* WHAT IS NEEDED *
What lines in the records below include the word "axis"? Return each one.

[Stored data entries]
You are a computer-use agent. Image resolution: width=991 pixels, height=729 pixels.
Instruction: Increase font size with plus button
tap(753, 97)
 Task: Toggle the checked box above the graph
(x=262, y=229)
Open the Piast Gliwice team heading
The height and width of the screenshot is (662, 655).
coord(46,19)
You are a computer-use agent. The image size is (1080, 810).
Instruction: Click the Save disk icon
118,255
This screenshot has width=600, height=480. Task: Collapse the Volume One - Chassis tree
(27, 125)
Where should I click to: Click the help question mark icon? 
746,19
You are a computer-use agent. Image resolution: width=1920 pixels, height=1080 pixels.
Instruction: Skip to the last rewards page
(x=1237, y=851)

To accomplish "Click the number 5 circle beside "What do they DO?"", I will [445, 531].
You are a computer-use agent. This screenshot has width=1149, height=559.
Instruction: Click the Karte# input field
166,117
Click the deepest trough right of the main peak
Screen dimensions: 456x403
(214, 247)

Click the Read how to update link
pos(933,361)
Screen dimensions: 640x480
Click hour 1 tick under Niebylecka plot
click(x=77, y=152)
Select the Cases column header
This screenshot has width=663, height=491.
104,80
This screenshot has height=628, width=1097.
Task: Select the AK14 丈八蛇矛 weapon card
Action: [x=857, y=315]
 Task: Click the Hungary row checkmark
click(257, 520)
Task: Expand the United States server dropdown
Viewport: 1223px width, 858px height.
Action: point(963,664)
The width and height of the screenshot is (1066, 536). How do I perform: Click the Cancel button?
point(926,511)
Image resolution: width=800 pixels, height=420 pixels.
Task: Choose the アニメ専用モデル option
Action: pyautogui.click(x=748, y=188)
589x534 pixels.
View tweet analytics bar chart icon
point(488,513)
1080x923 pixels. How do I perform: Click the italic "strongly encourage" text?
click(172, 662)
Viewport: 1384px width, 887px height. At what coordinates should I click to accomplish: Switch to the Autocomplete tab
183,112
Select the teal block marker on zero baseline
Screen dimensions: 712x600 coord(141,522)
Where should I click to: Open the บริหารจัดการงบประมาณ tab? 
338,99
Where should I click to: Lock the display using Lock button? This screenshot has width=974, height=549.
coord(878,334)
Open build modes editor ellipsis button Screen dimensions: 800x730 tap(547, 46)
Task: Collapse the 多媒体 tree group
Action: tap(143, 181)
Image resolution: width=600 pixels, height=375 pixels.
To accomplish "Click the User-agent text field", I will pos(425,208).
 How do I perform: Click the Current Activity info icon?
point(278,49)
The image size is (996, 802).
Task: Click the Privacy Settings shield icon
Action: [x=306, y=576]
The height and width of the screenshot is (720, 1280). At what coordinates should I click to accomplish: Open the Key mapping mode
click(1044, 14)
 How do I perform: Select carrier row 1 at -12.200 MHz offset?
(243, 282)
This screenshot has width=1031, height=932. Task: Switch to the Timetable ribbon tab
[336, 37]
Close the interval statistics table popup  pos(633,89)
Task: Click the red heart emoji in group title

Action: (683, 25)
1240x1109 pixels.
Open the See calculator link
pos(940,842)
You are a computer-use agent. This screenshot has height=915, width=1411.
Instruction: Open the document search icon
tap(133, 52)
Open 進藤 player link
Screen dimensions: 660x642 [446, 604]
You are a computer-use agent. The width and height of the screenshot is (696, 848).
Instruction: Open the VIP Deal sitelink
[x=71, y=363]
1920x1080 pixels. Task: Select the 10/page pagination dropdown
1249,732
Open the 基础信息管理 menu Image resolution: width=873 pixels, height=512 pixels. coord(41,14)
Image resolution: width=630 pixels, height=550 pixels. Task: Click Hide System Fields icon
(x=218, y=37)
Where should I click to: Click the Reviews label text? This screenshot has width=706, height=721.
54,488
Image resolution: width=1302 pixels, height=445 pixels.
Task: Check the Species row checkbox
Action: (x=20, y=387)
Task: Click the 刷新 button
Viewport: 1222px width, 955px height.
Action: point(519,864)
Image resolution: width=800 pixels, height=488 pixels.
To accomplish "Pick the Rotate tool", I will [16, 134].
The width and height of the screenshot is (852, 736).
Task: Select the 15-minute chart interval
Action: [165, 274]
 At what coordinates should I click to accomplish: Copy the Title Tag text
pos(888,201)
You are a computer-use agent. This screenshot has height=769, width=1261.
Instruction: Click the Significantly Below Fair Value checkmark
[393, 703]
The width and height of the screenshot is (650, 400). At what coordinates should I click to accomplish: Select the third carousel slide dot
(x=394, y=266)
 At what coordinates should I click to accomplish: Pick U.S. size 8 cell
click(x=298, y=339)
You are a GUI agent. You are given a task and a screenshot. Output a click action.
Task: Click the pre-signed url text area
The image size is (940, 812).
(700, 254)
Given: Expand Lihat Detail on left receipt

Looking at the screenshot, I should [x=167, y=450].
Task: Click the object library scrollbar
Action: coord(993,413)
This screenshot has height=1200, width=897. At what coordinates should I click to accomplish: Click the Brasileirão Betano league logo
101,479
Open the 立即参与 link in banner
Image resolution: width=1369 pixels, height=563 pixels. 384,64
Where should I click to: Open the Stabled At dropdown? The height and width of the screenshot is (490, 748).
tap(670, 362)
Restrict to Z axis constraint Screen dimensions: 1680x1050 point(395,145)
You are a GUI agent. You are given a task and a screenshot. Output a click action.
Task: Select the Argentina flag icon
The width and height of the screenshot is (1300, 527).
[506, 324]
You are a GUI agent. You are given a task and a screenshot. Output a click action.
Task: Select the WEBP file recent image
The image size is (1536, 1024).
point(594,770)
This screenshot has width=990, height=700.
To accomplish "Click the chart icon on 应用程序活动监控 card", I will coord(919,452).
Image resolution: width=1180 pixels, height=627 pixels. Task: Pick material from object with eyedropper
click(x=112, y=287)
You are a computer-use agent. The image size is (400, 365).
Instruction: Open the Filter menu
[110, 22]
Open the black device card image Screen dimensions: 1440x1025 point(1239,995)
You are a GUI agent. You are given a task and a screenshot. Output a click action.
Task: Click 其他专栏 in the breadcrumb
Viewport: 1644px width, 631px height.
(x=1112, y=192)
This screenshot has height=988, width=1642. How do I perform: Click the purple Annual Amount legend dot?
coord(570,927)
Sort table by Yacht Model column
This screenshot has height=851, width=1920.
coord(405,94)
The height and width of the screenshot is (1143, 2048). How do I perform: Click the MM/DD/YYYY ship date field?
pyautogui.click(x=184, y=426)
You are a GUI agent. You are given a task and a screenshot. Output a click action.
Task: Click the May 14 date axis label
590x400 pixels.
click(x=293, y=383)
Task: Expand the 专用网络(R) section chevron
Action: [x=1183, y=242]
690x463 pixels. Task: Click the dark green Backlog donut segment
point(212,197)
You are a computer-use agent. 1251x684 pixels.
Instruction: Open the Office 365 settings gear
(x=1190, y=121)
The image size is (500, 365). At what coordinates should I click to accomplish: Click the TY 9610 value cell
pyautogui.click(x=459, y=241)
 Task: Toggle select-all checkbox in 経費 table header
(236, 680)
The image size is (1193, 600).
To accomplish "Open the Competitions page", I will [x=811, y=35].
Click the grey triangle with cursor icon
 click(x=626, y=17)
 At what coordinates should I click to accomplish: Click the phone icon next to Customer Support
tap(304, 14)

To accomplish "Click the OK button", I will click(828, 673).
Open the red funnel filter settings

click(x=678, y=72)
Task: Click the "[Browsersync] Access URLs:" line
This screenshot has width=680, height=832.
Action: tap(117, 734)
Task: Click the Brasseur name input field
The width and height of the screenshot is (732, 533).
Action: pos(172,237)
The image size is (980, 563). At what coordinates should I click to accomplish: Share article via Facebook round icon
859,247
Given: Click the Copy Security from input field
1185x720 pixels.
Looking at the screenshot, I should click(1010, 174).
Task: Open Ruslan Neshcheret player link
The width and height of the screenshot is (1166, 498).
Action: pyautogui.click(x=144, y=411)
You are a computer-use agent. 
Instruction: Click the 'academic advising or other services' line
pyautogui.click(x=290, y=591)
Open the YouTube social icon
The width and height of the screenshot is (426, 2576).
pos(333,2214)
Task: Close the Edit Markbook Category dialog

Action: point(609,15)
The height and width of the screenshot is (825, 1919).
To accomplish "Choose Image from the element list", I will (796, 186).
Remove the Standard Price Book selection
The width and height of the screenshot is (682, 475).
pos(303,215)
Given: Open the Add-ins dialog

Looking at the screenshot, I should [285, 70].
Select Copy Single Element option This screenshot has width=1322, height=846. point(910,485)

* EXERCISE ANSWER *
Restrict to Z axis constraint Screen dimensions: 1680x1050 point(395,145)
Task: Click the May 14 date axis label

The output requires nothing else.